10. MPAA BASH : Officially joining the MPAA Watchdog Committee is South Park co-dude Matt Stone, who wrote a "guest column" for Variety and made a lot of sense. Stone smartly got to the point in mentioning that the MPAA works for the studios, which explains a lot. But I will point out now that I don't quite agree with his final idea. He writes: "3) Drop the NC-17 rating altogether. Anything deemed unsuitable for people under 17 should be rated R. With the added labeling, parents can make educated decisions about content. And no filmmaker would have to cut anything, ever." Nice thought, but for everything Jack Valenti is wrong about, he's right in worrying that the state-by-state censoring of movies would return without a high watermark. And where is the line between Eyes Wide Shut's multi-partner scenes without showing the genitals and Thighs Wide Shut's graphic sex? Would Eyes be "R- Extreme Sex, But Not That Extreme"? We need to make business allowances as well. I know it's unpopular to allow business to interfere in the art, but in the real world, strong rules mean more freedom. It's when the rules are too loose, as is now the case with R and NC-17, that there is room for tyranny. So, I like Matt's idea here in concept, but I don't think it can be executed to his fullest vision. Then, he closes with a completely true fact: "No substantive change will ever come from within the MPAA. The system already works for them. Any changes will only come from the two groups the MPAA ignores: the artists and the public." Critics and journalists can only raise the ideas. Only a public outcry or a cry from within the industry will ever change anything.
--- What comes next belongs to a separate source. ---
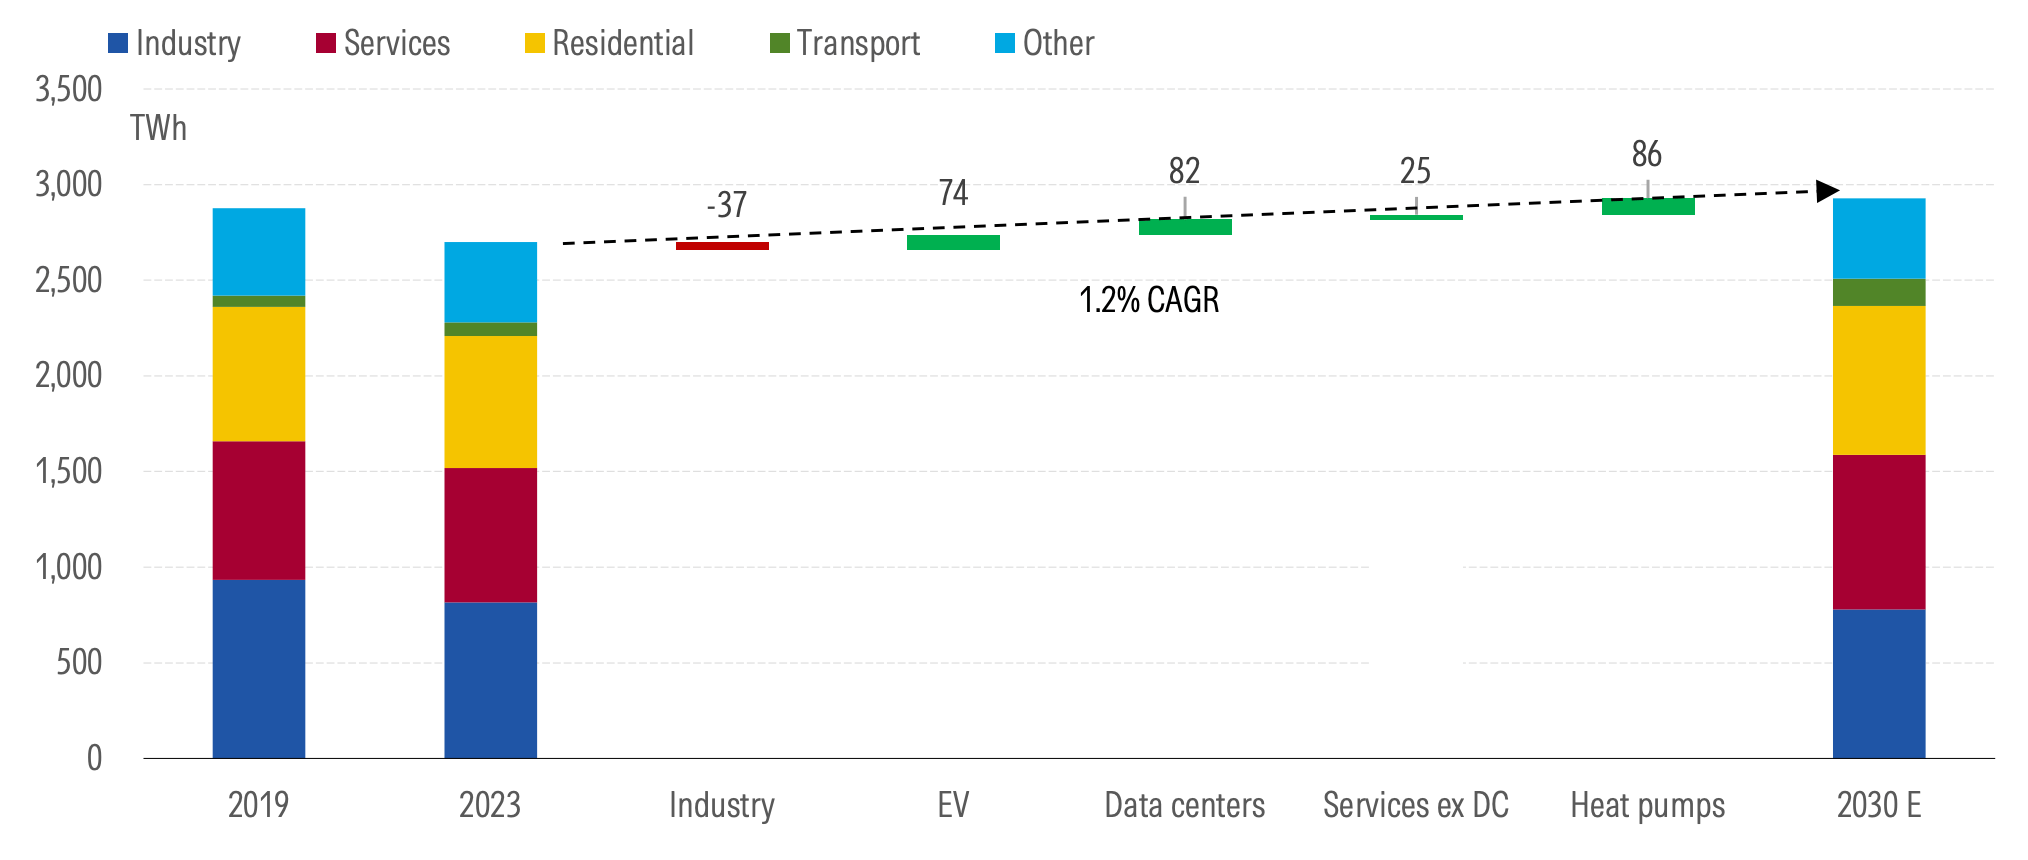Click the yellow Residential legend swatch
This screenshot has height=860, width=2028.
[x=535, y=44]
9. The Blair Witch Project is reaping its first big rewards of success even before it goes wide-ish. Artisan made a deal with FX, Fox's cable net, to run the movie in 2002 (after the video and pay-cable releases) for what is reported to be 15 percent of the domestic gross. While there is talk about whether FX put a top on that figure (denied by Artisan), there is little talk about a bottom. Blair Witch hype has become an inflationary business. Even the reporters are being seduced into worrying only about what happens when this film breaks the $60 million mark. What if it doesn't? This is going up on the site after the Friday night release, so maybe I'll look goofy here, but Blair Witch may not be the national sensation that everyone expects it to be. And $50 million for the film would be a sensational number all by itself. I'm not saying that it can't hit the heights, but when you just don't know (and we don't), I tend to lean toward moderation. The last time a studio executive went on the record predicting grosses, it was Tom Sherak at Fox, getting caught up in the Star Wars hype. Its totals are coming out about right, but on opening weekend, people lost their minds. And so, we shall soon find out if Amir Malin, president of Artisan, lost his by predicting that the film will gross $60 million. One also has to ask, why FX? When I first saw the story, I was upset because I don't get FX on my satellite. But that's changing too, as FX joins the DirecTV family on August 17. Nonetheless, you kind of figure that USA, SCI-FI or TNT could do a little more with the promotion and get a bigger number with Blair Witch. I don't know about TNT (probably too intense and gritty for our Hollywood-style air), but do you think that Amir, formerly of October Films, is holding a little grudge against Barry Diller and his networks? You think? Maybe?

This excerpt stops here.